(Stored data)
········

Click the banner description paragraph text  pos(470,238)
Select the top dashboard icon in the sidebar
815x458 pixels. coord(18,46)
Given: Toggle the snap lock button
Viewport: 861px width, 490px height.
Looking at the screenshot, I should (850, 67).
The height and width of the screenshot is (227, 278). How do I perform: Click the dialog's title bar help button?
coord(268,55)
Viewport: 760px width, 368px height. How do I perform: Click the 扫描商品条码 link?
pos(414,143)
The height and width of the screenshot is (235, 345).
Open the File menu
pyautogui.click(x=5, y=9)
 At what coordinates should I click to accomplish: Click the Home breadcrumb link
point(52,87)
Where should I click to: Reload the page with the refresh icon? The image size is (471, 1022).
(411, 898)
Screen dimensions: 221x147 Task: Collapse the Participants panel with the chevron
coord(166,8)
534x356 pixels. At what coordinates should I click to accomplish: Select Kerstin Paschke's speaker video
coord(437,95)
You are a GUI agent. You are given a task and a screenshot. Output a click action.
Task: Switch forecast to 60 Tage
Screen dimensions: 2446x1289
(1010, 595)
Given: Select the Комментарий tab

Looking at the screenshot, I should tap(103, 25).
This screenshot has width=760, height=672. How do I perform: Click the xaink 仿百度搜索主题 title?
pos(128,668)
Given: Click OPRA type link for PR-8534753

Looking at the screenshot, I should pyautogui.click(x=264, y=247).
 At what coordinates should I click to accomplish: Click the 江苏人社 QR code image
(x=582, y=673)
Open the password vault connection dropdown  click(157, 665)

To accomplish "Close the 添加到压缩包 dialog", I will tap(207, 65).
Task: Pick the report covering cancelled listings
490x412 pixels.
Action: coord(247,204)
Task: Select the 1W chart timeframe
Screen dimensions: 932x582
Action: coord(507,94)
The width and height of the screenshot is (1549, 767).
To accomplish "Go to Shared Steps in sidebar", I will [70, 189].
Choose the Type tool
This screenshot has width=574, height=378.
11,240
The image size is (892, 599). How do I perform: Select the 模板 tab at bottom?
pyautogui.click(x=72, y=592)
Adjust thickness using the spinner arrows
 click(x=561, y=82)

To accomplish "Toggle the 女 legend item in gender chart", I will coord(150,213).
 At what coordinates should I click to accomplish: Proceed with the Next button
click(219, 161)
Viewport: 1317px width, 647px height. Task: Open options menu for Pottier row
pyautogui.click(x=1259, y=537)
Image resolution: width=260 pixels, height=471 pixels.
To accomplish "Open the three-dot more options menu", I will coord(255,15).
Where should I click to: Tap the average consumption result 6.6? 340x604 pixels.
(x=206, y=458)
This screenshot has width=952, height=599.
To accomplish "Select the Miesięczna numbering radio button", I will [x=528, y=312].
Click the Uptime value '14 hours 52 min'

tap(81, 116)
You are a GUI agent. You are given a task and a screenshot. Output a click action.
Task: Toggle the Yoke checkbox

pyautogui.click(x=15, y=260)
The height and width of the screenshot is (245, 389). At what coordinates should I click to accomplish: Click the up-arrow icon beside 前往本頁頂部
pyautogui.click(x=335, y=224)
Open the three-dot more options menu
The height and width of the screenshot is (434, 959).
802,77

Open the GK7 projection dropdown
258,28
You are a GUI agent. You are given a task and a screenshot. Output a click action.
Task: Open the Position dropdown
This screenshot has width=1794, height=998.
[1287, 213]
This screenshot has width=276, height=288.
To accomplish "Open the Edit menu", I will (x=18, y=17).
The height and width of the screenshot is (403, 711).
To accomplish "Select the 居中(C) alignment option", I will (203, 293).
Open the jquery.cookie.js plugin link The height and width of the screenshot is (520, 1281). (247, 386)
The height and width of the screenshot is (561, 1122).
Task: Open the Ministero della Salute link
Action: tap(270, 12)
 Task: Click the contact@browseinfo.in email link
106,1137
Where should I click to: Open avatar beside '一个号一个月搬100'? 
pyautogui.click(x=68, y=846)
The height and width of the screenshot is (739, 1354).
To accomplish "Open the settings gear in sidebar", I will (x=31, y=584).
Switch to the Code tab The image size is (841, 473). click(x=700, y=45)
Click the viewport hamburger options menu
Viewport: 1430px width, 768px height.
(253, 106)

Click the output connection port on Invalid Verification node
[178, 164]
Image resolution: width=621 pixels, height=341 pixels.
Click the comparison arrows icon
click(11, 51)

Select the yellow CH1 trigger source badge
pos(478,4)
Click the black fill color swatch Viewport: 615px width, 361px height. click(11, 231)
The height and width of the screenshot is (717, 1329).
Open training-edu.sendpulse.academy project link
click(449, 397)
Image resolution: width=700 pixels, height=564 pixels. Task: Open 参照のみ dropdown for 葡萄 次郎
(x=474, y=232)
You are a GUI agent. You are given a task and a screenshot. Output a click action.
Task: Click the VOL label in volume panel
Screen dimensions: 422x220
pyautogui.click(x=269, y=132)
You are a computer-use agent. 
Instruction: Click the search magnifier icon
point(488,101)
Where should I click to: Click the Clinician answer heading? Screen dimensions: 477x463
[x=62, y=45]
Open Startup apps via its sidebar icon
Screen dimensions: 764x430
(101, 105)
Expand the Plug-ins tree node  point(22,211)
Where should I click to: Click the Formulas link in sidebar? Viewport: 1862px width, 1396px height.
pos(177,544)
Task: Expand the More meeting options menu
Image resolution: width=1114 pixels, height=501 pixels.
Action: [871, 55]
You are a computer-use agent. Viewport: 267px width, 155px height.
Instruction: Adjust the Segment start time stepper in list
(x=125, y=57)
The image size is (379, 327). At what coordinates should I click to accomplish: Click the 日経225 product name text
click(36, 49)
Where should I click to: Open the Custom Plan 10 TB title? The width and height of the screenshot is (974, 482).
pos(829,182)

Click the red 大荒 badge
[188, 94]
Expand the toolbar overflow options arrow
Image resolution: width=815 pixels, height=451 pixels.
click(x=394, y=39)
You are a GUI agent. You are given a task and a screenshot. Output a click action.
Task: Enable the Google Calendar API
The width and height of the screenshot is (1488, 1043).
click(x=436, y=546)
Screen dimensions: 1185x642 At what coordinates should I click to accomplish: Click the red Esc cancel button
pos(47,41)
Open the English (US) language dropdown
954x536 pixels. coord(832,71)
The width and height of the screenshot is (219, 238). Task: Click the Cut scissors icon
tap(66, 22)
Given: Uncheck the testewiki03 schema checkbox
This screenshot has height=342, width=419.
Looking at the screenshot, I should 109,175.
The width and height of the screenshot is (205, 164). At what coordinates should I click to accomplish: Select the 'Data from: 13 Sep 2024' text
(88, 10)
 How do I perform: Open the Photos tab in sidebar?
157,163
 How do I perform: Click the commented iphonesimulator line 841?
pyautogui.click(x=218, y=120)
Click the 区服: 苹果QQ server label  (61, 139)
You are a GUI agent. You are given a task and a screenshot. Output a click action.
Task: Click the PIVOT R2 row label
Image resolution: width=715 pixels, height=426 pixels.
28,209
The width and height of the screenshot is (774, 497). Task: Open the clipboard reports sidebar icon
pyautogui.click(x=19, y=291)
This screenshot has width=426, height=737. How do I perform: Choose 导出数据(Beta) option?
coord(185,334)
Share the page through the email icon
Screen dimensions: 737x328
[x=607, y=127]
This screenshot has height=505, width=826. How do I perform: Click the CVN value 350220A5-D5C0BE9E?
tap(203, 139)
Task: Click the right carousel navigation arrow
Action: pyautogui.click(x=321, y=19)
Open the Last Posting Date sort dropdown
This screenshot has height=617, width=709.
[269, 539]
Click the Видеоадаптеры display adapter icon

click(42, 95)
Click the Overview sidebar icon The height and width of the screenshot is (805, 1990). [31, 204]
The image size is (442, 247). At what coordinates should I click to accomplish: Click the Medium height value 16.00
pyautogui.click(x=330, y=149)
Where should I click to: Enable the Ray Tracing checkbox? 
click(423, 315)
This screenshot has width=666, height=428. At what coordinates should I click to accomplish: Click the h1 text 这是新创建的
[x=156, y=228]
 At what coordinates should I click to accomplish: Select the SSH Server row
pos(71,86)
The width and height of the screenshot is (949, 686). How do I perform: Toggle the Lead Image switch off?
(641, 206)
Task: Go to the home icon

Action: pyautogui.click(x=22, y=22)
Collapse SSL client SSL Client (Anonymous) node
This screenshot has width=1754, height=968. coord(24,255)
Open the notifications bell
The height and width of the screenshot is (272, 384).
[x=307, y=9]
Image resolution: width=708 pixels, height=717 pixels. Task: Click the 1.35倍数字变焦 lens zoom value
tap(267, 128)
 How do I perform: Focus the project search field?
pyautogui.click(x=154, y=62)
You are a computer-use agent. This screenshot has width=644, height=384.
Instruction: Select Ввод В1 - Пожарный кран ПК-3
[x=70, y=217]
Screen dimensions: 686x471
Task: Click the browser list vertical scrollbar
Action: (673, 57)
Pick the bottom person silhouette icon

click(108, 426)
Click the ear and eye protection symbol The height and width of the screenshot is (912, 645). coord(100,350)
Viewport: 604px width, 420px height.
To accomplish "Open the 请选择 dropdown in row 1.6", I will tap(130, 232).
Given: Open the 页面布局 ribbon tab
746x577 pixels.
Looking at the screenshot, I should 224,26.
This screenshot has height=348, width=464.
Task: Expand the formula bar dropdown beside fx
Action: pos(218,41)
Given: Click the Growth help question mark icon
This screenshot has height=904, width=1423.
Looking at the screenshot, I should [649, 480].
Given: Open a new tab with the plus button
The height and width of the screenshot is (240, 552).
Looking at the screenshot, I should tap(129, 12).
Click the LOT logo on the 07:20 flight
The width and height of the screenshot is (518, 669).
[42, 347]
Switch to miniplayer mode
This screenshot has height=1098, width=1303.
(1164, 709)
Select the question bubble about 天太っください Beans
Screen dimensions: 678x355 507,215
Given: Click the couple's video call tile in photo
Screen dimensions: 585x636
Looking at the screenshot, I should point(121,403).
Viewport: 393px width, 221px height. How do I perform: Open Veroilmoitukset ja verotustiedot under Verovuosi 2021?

········

**Task objective:**
Count every line of the data above that includes the word "label", then state the total and nothing more.

**Written reply:**
3